[START OF THE RECORDS]

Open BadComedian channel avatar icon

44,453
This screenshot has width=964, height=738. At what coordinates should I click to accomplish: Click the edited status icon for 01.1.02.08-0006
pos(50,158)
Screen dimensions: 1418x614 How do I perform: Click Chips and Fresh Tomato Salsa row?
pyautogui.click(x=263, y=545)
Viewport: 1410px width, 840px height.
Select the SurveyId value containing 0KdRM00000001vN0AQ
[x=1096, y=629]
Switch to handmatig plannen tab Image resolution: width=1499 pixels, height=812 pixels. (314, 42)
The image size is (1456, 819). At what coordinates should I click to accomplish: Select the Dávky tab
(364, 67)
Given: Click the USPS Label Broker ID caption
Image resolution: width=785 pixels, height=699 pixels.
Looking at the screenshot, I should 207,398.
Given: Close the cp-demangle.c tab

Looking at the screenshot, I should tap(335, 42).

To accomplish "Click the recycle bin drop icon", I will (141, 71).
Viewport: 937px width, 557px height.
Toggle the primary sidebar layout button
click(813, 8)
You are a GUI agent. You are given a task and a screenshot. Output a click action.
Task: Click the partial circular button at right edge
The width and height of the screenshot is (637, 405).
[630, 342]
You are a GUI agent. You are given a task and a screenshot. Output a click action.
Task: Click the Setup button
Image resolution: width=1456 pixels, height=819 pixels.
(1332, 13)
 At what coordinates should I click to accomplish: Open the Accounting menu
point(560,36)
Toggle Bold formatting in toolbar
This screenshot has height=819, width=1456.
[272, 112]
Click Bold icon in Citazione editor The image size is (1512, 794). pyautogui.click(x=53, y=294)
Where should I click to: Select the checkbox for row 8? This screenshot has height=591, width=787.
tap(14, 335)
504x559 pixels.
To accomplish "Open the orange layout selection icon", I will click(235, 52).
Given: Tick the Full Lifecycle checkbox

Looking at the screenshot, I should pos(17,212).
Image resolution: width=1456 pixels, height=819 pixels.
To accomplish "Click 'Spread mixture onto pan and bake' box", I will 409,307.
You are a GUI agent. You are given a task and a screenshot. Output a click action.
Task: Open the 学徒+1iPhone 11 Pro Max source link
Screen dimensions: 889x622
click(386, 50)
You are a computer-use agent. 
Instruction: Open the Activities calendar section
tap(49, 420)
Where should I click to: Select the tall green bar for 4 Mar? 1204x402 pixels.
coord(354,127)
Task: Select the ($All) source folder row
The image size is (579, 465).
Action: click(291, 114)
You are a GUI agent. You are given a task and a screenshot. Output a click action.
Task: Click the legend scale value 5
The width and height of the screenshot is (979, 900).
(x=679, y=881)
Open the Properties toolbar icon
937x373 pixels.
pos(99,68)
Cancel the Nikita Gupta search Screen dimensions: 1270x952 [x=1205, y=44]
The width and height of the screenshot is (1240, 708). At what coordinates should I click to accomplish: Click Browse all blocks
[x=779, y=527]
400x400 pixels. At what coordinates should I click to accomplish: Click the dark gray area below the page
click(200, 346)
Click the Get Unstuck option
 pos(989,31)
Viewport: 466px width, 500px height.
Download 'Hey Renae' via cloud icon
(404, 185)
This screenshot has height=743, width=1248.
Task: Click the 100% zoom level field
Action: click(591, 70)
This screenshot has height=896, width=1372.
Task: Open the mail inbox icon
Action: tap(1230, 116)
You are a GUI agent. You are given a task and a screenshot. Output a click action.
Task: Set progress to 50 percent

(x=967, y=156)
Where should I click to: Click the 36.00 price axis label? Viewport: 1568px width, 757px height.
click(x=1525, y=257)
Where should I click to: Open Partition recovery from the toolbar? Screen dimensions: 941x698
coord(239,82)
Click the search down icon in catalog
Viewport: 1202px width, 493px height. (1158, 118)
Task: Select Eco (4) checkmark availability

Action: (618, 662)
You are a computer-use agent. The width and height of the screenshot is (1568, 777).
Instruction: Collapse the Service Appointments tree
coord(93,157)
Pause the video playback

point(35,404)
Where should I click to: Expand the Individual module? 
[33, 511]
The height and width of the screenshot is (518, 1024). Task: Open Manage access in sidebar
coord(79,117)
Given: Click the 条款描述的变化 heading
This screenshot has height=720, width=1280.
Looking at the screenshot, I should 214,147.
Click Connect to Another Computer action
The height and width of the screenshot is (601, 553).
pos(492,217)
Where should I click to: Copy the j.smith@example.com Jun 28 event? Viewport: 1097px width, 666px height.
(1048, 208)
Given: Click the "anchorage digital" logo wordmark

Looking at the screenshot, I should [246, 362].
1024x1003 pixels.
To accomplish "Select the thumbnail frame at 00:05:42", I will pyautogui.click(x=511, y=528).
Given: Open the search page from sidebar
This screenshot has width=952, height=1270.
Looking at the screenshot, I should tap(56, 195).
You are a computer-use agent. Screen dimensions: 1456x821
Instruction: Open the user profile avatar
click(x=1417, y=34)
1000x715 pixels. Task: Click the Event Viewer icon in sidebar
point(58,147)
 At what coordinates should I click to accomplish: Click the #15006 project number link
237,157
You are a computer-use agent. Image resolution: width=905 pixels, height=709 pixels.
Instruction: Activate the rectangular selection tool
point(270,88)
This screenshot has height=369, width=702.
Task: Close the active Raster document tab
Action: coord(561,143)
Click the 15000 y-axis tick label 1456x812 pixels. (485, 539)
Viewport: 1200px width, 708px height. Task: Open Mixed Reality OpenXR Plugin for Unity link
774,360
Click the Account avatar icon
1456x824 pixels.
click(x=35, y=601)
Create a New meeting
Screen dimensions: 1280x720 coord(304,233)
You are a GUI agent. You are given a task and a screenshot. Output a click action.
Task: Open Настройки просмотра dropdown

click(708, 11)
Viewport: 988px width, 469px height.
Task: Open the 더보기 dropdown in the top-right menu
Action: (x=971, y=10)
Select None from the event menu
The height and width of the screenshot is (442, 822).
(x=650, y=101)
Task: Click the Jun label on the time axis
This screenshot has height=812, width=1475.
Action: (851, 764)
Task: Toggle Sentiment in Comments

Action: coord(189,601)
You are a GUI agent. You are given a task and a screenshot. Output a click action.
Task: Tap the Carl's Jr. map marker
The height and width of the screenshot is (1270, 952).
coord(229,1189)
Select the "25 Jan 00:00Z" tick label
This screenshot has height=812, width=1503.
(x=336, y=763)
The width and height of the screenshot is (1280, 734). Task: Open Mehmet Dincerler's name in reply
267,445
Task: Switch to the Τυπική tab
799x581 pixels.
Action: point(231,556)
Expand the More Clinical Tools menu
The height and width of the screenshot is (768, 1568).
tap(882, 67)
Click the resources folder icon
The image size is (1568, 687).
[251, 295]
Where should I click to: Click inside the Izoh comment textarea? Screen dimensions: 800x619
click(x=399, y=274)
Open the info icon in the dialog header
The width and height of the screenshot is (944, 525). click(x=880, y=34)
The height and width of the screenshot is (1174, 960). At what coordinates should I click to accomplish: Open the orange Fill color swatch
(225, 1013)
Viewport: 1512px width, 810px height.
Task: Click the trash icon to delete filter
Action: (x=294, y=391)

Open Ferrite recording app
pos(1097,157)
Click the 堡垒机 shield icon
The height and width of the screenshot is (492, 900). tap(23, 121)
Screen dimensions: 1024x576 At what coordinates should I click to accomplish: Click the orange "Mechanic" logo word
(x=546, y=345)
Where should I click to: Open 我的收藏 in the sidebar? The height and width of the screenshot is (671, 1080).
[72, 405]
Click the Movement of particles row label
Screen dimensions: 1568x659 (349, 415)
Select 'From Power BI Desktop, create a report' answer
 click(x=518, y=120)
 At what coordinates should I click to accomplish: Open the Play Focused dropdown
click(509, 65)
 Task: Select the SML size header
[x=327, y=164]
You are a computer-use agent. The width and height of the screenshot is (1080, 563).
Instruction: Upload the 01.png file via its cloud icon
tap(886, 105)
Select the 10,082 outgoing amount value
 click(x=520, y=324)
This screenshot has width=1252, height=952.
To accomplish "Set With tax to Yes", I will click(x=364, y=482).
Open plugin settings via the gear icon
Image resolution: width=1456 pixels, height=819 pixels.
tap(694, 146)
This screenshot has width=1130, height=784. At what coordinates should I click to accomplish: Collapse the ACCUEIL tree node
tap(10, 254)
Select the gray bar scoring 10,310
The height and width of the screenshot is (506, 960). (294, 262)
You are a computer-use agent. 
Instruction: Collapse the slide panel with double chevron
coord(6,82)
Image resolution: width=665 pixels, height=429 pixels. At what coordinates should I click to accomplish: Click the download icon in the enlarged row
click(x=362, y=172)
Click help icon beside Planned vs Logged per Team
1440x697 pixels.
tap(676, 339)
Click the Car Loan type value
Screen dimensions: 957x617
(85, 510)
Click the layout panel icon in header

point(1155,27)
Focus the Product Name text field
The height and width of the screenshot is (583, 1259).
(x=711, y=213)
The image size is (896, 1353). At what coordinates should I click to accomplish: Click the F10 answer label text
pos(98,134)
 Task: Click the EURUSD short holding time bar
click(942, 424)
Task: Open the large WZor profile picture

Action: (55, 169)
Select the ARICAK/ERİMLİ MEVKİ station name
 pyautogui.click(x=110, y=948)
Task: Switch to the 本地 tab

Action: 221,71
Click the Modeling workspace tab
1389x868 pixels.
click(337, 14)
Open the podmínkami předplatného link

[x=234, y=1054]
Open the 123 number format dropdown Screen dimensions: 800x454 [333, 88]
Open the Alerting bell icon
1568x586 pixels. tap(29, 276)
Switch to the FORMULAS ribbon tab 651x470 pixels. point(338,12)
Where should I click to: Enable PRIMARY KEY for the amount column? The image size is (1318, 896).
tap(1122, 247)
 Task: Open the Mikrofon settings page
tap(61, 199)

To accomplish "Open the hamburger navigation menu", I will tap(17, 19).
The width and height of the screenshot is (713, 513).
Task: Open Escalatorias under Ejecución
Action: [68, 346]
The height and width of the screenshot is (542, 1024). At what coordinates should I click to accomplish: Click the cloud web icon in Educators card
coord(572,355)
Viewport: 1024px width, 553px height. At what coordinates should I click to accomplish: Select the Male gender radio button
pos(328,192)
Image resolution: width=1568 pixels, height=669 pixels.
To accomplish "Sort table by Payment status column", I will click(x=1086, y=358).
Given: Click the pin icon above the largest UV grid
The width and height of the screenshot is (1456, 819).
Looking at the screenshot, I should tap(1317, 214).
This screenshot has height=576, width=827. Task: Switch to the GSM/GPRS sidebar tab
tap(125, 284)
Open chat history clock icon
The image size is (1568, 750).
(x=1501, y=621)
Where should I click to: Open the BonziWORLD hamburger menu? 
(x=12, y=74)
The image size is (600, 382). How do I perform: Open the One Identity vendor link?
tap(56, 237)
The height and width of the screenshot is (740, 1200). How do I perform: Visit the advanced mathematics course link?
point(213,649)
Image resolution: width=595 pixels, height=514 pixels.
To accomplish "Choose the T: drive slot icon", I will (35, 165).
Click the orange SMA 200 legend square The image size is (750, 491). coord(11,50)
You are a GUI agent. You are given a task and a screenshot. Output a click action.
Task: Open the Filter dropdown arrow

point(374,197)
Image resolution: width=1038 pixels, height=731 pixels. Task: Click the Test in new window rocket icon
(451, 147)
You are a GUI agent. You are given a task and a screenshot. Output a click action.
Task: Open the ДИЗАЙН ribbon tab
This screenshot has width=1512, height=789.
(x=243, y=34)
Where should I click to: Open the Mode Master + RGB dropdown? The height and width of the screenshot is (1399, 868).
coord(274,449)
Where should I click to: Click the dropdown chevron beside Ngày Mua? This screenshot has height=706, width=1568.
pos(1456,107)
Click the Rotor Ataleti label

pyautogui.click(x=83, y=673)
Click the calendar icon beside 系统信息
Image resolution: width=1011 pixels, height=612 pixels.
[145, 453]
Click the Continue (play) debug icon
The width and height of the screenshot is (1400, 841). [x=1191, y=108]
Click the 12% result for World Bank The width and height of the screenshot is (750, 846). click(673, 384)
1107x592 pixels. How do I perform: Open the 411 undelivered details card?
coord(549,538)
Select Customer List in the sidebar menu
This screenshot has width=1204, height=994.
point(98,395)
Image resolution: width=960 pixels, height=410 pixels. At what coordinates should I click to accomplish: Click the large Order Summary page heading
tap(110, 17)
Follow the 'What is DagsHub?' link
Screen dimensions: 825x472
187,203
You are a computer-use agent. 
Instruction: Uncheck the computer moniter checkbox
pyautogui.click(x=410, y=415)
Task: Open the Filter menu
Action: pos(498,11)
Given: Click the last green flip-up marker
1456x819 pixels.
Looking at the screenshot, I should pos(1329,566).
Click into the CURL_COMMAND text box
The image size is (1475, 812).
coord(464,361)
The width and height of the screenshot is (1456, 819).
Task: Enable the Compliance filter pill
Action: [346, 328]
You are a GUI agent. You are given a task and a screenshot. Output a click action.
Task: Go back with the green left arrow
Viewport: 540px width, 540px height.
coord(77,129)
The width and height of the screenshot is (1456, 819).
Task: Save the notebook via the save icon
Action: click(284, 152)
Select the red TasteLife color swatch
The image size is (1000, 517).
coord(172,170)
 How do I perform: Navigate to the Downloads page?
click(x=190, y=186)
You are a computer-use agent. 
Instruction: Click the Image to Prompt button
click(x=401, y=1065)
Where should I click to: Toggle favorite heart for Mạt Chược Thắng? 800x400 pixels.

[END OF THE RECORDS]

- **REQUIRED TASK**
Please report each line of the items above that contains the word "tree".

- **THE OUTPUT**
Instruction: Collapse the Service Appointments tree
This screenshot has width=1130, height=784. At what coordinates should I click to accomplish: Collapse the ACCUEIL tree node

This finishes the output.